**Exercise**
Please copy the data below, substituting "column heading" for every "column header" and leaving everything else as it is.

**Supplied data**

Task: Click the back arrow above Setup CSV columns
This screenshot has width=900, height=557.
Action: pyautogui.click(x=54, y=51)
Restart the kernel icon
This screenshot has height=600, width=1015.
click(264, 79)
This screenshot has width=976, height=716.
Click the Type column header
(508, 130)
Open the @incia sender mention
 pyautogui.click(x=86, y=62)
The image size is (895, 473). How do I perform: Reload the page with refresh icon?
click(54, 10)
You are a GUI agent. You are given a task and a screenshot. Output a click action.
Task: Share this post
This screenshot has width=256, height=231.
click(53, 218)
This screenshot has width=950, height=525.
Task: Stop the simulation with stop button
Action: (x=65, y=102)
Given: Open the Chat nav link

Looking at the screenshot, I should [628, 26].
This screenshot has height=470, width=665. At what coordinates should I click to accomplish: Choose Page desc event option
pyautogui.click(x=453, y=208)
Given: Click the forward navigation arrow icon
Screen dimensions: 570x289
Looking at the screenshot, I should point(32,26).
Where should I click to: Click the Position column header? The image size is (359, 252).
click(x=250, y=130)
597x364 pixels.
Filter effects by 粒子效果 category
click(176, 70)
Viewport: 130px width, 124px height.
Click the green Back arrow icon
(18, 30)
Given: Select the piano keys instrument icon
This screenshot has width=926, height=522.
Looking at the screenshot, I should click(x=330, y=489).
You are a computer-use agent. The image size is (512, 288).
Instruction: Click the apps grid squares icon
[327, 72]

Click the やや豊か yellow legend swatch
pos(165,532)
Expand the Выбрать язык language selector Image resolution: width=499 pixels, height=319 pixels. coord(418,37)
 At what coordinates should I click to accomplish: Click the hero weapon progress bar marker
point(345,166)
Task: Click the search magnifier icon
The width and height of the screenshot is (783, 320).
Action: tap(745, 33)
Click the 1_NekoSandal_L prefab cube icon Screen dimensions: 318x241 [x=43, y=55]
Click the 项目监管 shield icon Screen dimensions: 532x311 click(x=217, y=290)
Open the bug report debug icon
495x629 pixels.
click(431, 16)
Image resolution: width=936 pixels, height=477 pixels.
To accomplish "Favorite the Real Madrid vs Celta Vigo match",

**Output for this task**
Task: Click the back arrow above Setup CSV columns
This screenshot has width=900, height=557.
Action: pyautogui.click(x=54, y=51)
Restart the kernel icon
This screenshot has height=600, width=1015.
click(264, 79)
This screenshot has width=976, height=716.
Click the Type column heading
(508, 130)
Open the @incia sender mention
 pyautogui.click(x=86, y=62)
The image size is (895, 473). How do I perform: Reload the page with refresh icon?
click(54, 10)
You are a GUI agent. You are given a task and a screenshot. Output a click action.
Task: Share this post
This screenshot has width=256, height=231.
click(53, 218)
This screenshot has width=950, height=525.
Task: Stop the simulation with stop button
Action: (x=65, y=102)
Given: Open the Chat nav link

Looking at the screenshot, I should [628, 26].
This screenshot has height=470, width=665. At what coordinates should I click to accomplish: Choose Page desc event option
pyautogui.click(x=453, y=208)
Given: Click the forward navigation arrow icon
Screen dimensions: 570x289
Looking at the screenshot, I should point(32,26).
Where should I click to: Click the Position column heading? The image size is (359, 252).
click(x=250, y=130)
597x364 pixels.
Filter effects by 粒子效果 category
click(176, 70)
Viewport: 130px width, 124px height.
Click the green Back arrow icon
(18, 30)
Given: Select the piano keys instrument icon
This screenshot has width=926, height=522.
Looking at the screenshot, I should click(x=330, y=489).
You are a computer-use agent. The image size is (512, 288).
Instruction: Click the apps grid squares icon
[327, 72]

Click the やや豊か yellow legend swatch
pos(165,532)
Expand the Выбрать язык language selector Image resolution: width=499 pixels, height=319 pixels. coord(418,37)
 At what coordinates should I click to accomplish: Click the hero weapon progress bar marker
point(345,166)
Task: Click the search magnifier icon
The width and height of the screenshot is (783, 320).
Action: tap(745, 33)
Click the 1_NekoSandal_L prefab cube icon Screen dimensions: 318x241 [x=43, y=55]
Click the 项目监管 shield icon Screen dimensions: 532x311 click(x=217, y=290)
Open the bug report debug icon
495x629 pixels.
click(431, 16)
Image resolution: width=936 pixels, height=477 pixels.
To accomplish "Favorite the Real Madrid vs Celta Vigo match",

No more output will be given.